La caridad es un síntoma que oculta muchos problemas estructurales de injusticia permanente que produce el poder, en especial, el instalado en bases neoliberales. El cristianismo, en este sentido, ha sido la peor escuela posible, contribuyendo con sus enseñanzas de la caridad a dejar intactas ciertas estructuras de injusticia social. En una sociedad, supuestamente secularizada y constitucionalmente aconfesional como la nuestra, que existan entidades como Cáritas u Onegés confesionales, lo que significan es que el poder económico, además de sentirse preso de planteamientos supuestamente teológicos, se siente muy cómodo con ellas. Parecen sus administradores.
Resulta tan repugnante como cínico el espectáculo del poder ante las catástrofes de países devastados, en ocasiones, como la India, Haití o Japón. ¿Cómo es posible que a estas alturas tengan que estar pendientes de la caridad mundial, sea de gobiernos, de Onegés, en su mayoría dependientes de un credo transcendental, o de individuos en pelo cañón, para mitigar los males provocados por un devastador terremoto?

▸ Tarea a realizar: Copia al pie de la letra el pasaje del texto sobre la caridad que va desde "La caridad es" hasta "Parecen sus administradores.", ambos incluidos.

▸ Información mostrada:
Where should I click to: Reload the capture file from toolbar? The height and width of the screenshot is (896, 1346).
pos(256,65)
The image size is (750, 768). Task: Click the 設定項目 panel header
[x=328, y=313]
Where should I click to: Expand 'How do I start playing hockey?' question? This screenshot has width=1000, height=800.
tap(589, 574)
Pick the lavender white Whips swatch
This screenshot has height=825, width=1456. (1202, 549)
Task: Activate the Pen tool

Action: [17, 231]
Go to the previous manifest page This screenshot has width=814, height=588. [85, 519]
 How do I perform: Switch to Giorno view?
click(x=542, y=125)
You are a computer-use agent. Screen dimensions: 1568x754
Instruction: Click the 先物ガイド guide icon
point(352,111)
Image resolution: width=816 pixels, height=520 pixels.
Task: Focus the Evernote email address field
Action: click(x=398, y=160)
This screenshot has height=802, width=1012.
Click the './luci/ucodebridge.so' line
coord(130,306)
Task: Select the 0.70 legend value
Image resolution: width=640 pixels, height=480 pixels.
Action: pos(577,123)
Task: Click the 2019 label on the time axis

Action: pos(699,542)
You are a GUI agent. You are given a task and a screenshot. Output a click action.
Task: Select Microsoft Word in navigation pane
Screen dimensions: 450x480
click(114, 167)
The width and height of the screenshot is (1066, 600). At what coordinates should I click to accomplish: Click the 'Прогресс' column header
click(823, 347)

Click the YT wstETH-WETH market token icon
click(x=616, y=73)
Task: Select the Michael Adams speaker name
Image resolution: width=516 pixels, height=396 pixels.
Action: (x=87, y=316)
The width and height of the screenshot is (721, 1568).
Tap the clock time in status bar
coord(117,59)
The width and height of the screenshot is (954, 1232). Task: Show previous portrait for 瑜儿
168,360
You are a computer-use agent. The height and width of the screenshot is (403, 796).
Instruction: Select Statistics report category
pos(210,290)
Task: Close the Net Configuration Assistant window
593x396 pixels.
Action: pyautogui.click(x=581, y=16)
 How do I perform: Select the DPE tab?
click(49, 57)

▸ Tarea resuelta:
La caridad es un síntoma que oculta muchos problemas estructurales de injusticia permanente que produce el poder, en especial, el instalado en bases neoliberales. El cristianismo, en este sentido, ha sido la peor escuela posible, contribuyendo con sus enseñanzas de la caridad a dejar intactas ciertas estructuras de injusticia social. En una sociedad, supuestamente secularizada y constitucionalmente aconfesional como la nuestra, que existan entidades como Cáritas u Onegés confesionales, lo que significan es que el poder económico, además de sentirse preso de planteamientos supuestamente teológicos, se siente muy cómodo con ellas. Parecen sus administradores.